I used to read Gawker. Well, some of Gawker Media, anyway. When I was a little nublet in the videogame world, I read Kotaku. It was the yin to IGN’s yang—the modern blog-style to the contemporary tech journalism. It was fine for what it was, and it served its purpose until I started to care about real journalism. I read Jezebel and its explicit counterpart occasionally in high school. I still read Gizmodo when I come across it. It’s a casual counterpart to Engadget with the occasional story leaks. That seems to be Gawker’s thing, really—leaks.

In October 2012, Gawker Media aided in the leak of professional wrestler Hulk Hogan’s private sex tape by publishing a clip of it on their website. In November last year, Hogan sued Gawker for defamation, and Gawker claimed defence in the first amendment. But last week, Hogan won the lawsuit against the publication for $115 million.

Because of the first amendment, there is only one thing that journalists are not legally allowed to print, and that is something that is libelous—written defamation. You can legally print things that are off the record, but there is an ethical risk. Ethics don’t matter in terms of libel 99 per cent of the time—all that matters is if what you said is false or otherwise untrue. Hogan found the one per cent.

Gawker’s defence wasn’t just that publishing the clip and its supplementary written, scene-by-scene detailing of the 31-minute sex tape was constitutional according to the first amendment, but that publishing the sex tape was newsworthy.

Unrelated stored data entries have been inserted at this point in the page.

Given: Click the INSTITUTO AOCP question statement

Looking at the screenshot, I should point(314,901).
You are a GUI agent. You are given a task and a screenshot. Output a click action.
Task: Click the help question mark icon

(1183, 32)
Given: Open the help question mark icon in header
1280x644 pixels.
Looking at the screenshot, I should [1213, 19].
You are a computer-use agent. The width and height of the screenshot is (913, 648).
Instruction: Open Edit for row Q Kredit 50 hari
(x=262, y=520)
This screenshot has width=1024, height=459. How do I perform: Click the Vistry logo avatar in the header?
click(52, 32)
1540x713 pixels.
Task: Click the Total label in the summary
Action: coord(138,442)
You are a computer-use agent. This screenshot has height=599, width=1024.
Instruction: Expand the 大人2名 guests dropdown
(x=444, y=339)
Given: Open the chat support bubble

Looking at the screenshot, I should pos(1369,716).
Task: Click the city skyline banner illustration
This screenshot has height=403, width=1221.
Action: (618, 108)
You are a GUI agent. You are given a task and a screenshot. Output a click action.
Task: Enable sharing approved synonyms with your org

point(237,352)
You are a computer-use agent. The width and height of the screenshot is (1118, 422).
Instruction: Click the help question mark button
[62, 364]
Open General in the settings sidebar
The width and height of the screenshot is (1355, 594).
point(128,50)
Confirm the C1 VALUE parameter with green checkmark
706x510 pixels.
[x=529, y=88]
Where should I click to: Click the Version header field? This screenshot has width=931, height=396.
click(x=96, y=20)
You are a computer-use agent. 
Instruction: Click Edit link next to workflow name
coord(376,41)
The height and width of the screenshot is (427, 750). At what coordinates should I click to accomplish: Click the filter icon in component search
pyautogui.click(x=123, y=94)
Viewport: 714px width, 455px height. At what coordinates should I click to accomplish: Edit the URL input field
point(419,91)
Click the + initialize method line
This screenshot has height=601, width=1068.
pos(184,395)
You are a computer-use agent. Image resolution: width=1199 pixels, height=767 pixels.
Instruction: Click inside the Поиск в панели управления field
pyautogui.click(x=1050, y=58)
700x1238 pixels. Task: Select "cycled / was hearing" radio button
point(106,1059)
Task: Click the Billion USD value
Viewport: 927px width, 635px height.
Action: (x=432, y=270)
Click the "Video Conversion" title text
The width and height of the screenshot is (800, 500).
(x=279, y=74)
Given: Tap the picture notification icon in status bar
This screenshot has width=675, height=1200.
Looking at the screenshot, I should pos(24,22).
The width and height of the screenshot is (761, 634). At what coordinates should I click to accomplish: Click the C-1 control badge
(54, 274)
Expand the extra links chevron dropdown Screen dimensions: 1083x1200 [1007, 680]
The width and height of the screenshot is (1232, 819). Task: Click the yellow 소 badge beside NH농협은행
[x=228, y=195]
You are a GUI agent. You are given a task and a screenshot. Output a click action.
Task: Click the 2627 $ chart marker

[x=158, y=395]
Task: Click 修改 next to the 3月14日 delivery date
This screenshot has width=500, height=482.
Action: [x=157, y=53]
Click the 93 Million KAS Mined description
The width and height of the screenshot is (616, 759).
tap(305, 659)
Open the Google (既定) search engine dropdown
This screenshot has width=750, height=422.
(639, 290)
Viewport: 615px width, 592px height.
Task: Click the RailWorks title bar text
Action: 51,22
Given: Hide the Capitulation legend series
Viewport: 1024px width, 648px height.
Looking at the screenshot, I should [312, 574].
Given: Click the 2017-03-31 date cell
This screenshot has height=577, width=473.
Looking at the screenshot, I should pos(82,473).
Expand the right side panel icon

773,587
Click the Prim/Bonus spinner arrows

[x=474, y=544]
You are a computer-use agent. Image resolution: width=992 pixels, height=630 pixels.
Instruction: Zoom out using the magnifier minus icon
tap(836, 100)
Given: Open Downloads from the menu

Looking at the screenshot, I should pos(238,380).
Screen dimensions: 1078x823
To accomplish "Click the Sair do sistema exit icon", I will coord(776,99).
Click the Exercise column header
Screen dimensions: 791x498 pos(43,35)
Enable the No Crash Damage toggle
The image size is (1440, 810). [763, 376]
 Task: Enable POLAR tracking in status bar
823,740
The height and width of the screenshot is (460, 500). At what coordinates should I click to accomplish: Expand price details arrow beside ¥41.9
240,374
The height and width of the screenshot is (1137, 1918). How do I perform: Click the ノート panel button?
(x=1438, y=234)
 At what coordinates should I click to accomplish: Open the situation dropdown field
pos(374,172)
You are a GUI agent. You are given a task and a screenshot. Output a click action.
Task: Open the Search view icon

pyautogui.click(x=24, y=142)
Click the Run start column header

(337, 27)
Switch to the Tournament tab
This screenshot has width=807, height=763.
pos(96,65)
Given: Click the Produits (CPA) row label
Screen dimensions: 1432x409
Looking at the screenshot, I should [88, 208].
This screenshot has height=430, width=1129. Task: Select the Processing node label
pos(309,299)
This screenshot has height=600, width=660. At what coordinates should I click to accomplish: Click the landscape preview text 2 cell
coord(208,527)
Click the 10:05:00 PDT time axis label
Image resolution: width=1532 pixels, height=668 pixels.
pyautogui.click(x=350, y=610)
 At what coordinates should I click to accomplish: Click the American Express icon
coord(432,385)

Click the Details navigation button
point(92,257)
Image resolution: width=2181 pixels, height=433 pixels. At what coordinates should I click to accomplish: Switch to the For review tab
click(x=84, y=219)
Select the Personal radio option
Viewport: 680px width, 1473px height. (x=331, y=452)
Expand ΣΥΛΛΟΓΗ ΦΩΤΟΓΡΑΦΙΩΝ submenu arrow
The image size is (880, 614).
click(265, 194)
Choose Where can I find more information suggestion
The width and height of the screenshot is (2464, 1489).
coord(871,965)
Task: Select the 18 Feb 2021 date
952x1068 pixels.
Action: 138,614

Just like taking certain ethical risks, newsworthiness is subjective. As a blog-style publication, I can understand how Gawker could think a sex tape is newsworthy. It gets the clicks. It’s got the headline. But Gawker Media is the digital equivalent of a tabloid print channel, all under a guise of pseudo professionalism. And for them to say that Hulk Hogan’s private life—that is, someone whose private life has no impact on either the readers (we’re not talking about the damn Prime Minister) nor the greater public (eg. whom journalism is for)—is even remotely “newsworthy” shows a fundamental flaw in the publisher’s definition.

The question isn’t just “is it new and interesting,” as Gawker seems to think it is. The question that defines news is “is it new, is it interesting, and is it worth it?”

I’ll bet they’re re-thinking the latter right now.